### What to work on
Among the entries, find each line that includes the string "badge" and list it.

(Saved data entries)

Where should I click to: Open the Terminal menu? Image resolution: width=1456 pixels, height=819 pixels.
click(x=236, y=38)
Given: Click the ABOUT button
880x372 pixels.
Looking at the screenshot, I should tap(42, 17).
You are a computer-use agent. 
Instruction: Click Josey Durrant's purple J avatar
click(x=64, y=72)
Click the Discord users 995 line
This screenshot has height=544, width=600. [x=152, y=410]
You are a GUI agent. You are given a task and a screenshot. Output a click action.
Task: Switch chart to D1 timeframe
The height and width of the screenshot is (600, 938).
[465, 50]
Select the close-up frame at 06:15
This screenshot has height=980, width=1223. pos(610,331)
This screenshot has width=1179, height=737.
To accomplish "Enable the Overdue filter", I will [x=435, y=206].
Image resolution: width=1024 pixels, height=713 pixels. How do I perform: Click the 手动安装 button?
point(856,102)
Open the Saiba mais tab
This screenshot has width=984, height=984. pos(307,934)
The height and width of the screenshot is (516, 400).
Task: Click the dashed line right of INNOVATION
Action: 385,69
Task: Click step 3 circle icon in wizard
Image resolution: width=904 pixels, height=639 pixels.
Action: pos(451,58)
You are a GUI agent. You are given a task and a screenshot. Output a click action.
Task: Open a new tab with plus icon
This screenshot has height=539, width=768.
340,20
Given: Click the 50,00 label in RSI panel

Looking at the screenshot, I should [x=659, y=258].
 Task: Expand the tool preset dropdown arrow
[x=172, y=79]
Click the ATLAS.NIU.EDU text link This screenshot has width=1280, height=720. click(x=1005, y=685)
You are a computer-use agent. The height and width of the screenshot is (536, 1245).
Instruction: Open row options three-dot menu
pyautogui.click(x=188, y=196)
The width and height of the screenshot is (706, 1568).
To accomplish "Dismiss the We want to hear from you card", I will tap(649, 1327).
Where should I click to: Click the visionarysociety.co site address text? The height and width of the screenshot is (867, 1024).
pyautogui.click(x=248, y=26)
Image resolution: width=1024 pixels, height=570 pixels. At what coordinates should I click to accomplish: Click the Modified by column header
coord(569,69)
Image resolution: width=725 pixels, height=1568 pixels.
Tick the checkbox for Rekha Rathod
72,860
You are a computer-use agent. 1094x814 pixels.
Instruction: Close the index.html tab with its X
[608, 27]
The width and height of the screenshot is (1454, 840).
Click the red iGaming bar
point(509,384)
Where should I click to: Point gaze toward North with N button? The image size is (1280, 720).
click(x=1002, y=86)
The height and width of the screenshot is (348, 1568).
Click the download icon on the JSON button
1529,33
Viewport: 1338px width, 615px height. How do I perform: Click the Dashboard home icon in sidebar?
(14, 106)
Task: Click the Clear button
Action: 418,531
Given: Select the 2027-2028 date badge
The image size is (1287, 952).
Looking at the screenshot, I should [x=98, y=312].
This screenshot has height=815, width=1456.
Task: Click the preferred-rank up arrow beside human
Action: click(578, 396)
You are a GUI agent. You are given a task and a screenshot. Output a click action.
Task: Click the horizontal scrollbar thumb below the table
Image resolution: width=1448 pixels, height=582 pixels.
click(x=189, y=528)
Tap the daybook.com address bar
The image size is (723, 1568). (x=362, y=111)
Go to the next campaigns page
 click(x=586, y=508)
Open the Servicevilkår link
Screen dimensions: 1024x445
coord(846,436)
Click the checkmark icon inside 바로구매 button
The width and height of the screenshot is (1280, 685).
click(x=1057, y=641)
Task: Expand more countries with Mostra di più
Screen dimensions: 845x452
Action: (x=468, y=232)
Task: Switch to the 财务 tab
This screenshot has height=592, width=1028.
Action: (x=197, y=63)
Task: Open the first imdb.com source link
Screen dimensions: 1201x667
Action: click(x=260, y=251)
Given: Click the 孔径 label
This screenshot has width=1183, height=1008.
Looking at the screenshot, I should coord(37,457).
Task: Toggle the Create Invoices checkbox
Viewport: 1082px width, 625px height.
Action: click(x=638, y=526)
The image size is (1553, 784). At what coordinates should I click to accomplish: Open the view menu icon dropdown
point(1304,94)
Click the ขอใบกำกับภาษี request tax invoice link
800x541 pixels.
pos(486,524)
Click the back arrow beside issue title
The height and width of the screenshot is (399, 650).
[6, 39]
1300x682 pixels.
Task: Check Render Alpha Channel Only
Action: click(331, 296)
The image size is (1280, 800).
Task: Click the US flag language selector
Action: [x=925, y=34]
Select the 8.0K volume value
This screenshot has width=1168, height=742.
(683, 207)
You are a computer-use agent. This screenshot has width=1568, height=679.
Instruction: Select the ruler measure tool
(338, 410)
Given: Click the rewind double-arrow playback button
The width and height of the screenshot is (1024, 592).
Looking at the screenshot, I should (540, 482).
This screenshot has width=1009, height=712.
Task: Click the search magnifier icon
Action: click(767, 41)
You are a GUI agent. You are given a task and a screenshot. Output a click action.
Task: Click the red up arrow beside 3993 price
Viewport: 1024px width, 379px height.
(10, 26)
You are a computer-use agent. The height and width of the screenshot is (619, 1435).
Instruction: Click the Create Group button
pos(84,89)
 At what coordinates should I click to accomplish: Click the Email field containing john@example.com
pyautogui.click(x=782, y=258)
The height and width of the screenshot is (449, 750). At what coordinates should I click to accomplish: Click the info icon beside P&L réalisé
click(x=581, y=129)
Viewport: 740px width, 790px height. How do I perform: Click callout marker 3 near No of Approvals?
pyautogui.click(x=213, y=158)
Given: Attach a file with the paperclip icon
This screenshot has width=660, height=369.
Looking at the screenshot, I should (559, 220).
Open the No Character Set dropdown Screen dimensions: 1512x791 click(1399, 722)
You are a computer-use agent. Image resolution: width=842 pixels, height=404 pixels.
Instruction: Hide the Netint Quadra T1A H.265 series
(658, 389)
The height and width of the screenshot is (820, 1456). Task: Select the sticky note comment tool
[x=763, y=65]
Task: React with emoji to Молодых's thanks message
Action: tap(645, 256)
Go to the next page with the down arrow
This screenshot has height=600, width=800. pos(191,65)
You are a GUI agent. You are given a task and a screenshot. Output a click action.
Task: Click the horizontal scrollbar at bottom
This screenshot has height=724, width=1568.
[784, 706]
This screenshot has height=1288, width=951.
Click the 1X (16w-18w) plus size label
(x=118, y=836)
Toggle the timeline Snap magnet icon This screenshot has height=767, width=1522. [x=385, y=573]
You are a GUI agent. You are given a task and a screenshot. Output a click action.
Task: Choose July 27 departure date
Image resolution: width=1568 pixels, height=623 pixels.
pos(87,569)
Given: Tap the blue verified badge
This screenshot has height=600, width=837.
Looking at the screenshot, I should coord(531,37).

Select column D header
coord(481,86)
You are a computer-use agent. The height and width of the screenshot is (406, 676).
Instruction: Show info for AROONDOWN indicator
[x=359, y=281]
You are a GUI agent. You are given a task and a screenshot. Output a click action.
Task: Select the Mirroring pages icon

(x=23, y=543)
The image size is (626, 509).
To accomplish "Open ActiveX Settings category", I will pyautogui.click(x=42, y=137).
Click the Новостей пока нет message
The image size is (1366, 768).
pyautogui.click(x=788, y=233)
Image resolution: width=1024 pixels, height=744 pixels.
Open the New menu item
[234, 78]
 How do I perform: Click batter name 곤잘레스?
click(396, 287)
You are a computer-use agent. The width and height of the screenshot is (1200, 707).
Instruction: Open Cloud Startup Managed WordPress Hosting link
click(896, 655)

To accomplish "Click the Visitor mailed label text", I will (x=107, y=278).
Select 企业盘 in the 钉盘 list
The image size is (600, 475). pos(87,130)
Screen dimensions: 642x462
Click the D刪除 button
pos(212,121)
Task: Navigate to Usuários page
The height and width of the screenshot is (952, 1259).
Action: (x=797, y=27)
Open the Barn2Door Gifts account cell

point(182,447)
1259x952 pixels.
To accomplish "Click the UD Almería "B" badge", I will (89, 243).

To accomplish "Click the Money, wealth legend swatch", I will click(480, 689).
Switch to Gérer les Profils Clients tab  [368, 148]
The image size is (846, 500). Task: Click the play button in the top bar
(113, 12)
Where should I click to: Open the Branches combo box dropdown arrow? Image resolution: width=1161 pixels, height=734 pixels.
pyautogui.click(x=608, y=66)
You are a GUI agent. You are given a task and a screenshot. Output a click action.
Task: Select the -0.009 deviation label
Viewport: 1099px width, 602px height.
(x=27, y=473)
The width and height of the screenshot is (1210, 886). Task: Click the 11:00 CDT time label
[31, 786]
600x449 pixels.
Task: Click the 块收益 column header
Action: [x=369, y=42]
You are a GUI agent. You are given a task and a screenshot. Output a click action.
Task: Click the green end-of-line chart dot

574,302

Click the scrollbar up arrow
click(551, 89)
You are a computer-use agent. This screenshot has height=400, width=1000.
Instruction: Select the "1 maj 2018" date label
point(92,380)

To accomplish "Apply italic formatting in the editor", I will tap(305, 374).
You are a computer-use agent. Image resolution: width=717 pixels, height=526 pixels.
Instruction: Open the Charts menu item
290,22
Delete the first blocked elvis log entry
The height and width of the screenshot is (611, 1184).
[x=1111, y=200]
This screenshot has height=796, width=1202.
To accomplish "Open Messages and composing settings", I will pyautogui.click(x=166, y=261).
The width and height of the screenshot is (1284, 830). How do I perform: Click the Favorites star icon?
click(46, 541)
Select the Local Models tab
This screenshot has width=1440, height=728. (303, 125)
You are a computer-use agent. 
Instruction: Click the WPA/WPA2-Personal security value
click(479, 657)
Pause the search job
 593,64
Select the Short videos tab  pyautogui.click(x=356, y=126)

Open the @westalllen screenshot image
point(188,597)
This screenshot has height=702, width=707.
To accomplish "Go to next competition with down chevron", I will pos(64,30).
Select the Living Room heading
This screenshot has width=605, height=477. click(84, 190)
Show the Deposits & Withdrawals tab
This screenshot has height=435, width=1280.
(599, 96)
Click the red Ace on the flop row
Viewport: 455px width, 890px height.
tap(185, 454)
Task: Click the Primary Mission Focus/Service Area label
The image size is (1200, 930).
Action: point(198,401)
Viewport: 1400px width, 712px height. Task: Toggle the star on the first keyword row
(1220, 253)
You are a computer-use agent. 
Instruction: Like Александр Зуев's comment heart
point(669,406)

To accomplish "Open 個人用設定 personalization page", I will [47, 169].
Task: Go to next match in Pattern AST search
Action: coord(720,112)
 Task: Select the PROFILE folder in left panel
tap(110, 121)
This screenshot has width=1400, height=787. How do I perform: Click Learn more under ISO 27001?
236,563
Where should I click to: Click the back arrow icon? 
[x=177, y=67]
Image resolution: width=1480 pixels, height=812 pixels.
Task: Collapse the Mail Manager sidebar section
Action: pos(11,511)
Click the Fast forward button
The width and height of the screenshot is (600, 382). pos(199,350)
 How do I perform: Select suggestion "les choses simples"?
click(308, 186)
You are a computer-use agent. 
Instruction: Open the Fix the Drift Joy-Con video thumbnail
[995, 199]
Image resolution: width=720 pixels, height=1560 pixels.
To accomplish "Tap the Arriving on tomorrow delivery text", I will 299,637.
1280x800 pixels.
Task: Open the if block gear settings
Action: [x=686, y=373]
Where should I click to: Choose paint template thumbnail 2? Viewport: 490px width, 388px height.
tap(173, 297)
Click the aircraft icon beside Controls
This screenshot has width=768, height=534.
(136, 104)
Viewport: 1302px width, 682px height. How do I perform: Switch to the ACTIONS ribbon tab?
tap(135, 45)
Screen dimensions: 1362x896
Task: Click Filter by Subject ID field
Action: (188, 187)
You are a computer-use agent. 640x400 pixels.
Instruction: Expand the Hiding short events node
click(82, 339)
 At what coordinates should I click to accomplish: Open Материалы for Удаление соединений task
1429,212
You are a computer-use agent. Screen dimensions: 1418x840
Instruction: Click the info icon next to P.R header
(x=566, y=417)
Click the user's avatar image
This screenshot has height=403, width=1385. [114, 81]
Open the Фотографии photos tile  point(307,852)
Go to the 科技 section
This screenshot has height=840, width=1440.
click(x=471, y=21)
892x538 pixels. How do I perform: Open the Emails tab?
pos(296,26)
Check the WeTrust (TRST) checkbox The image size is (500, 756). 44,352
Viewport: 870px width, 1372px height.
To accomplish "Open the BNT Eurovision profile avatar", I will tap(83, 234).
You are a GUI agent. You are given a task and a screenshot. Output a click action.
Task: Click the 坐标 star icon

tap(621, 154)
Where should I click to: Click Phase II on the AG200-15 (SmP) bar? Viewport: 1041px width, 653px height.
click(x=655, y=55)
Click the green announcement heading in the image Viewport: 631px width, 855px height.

### Solution to this task
Given: Select the 2027-2028 date badge
Given: Tap the blue verified badge
To accomplish "Click the UD Almería "B" badge", I will (89, 243).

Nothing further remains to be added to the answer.